## Instructions for the task
In the data below, find the line that contains "How do I perform: Click" and the line that contains "Where should I click to: Open the file". Copy both, plus every line between them, exactly.

## Data provided
.....
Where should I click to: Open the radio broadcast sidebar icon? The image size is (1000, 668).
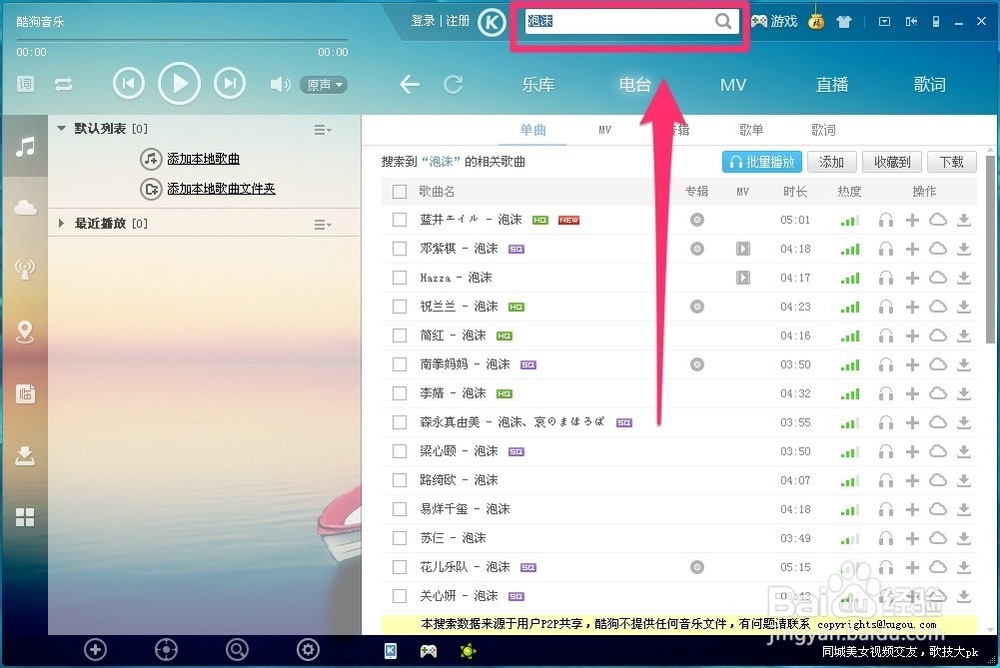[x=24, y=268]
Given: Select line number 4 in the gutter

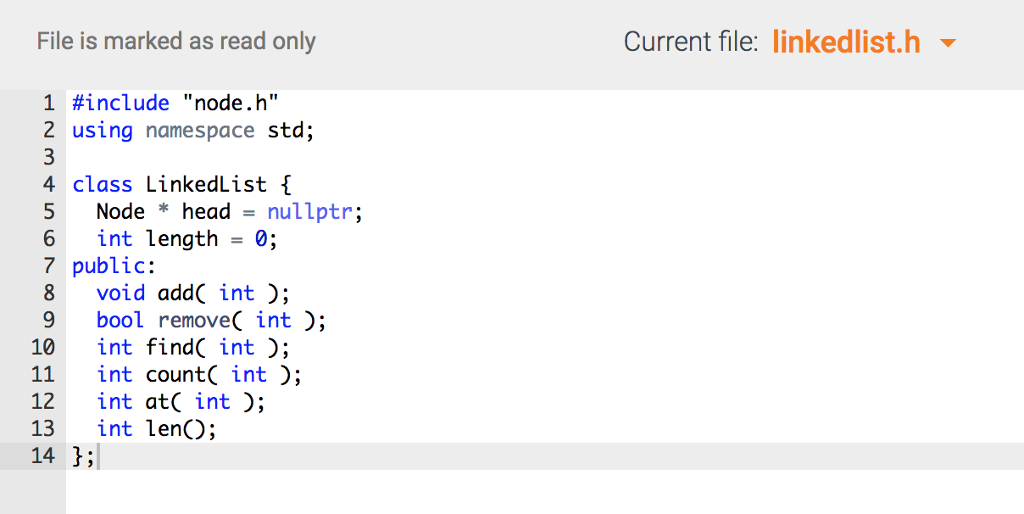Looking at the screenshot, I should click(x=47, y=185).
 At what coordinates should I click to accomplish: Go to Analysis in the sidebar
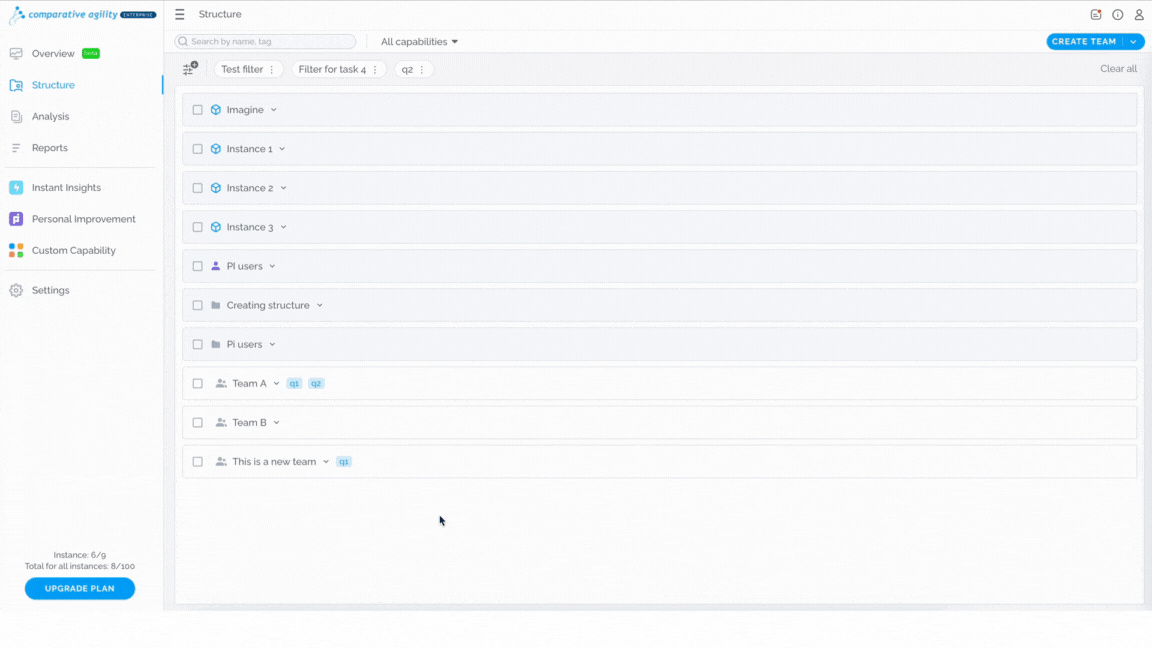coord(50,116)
.....
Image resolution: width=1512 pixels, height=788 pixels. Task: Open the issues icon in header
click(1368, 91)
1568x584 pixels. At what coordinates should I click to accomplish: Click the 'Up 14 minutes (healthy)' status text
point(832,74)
.....
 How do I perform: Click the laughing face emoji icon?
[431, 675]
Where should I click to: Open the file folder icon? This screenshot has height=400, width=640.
.....
## Exercise output
 How do I perform: Click the laughing face emoji icon?
[431, 675]
Where should I click to: Open the file folder icon? This screenshot has height=400, width=640.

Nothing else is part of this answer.